▸ EXERCISE OBJECTIVE
Only the lines from the one containing "Select ID number 33 cell" to the end of the records belong in the copy. Reproduce them word for word and drop the pictures.
--- TASK MATERIAL Enclosed Below ---
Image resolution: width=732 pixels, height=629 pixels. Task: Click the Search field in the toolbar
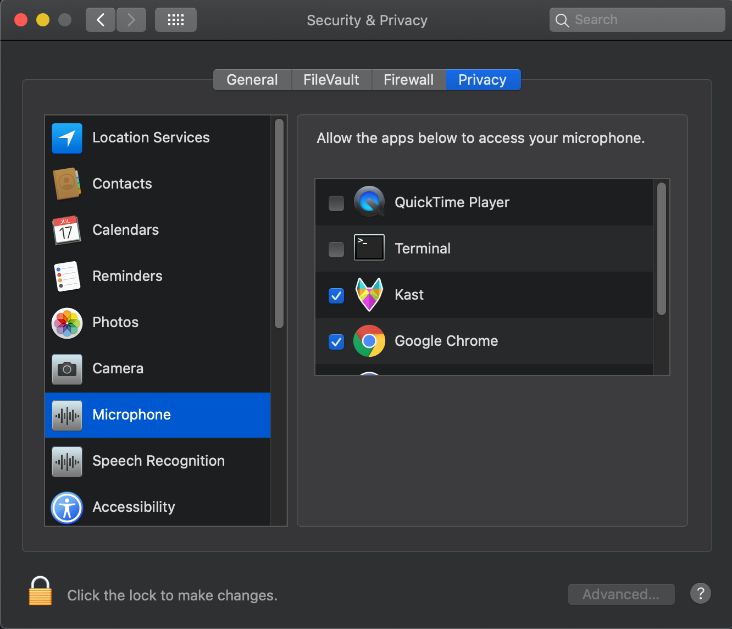[637, 20]
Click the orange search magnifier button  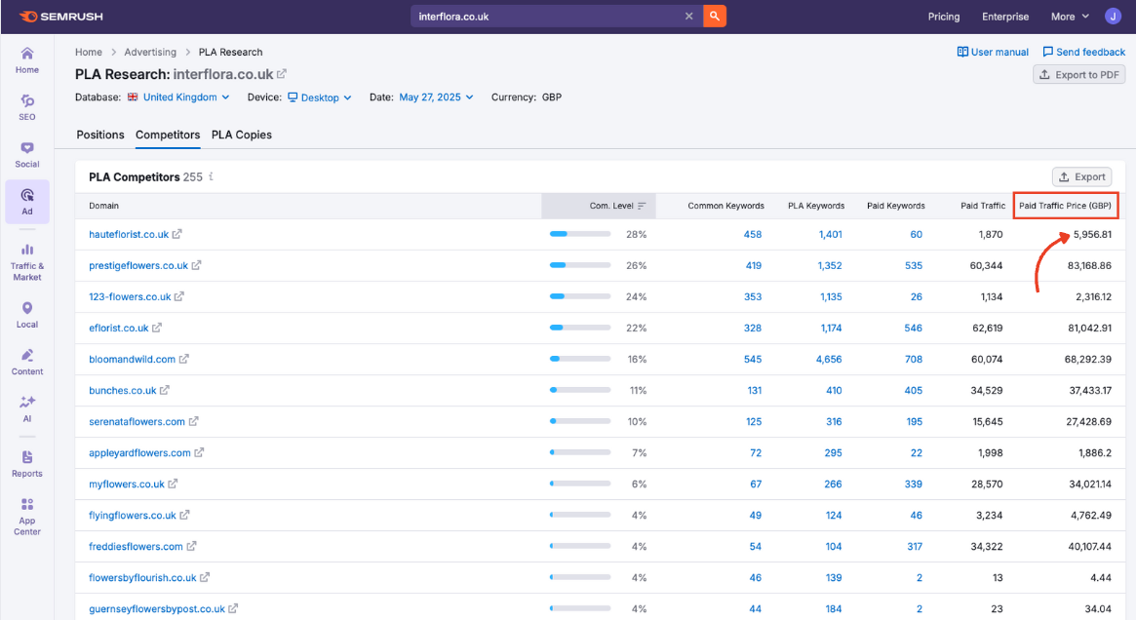pyautogui.click(x=715, y=17)
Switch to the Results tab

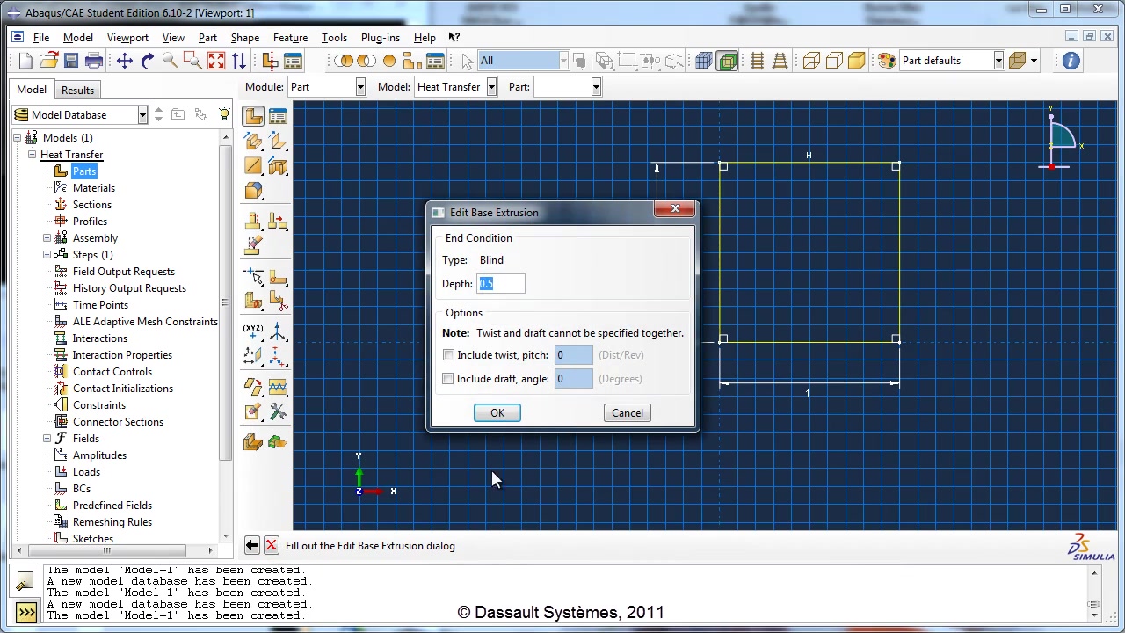tap(77, 90)
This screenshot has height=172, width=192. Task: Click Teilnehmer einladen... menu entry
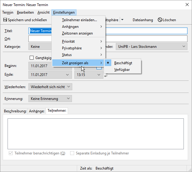(79, 20)
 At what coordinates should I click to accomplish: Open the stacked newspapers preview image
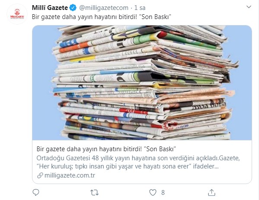click(142, 83)
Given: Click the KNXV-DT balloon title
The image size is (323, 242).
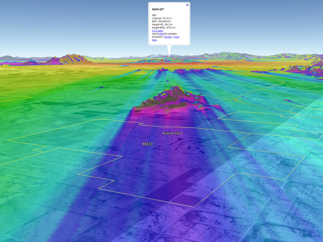Looking at the screenshot, I should (158, 9).
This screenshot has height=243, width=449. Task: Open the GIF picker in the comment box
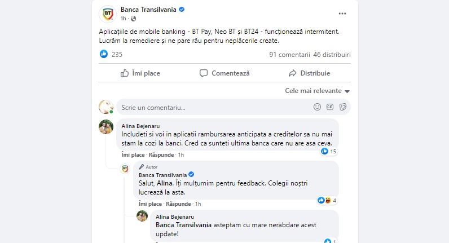(x=330, y=107)
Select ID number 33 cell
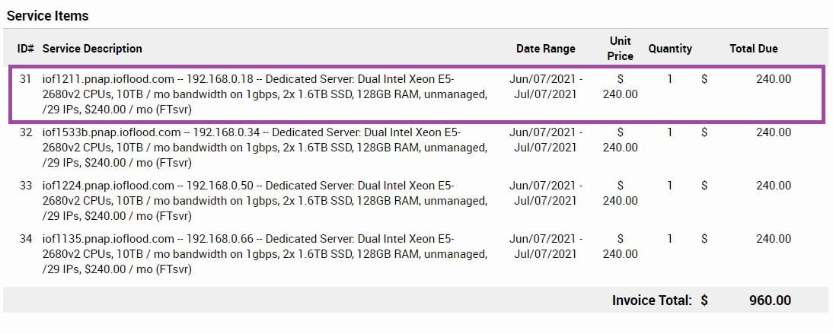 27,186
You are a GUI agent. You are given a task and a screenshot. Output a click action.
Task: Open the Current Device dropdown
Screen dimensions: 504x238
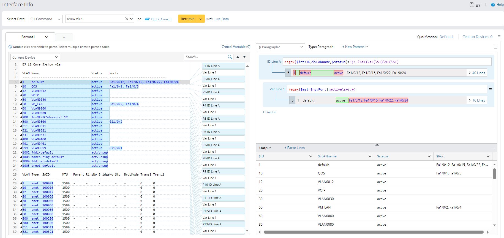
--- End of Enclosed TASK MATERIAL ---
▸ RESPONSE TO THE EXERCISE
Select ID number 33 cell
 27,186
You are a GUI agent. You are given a task and a screenshot. Output a click action.
Task: Open the Current Device dropdown
Screen dimensions: 504x238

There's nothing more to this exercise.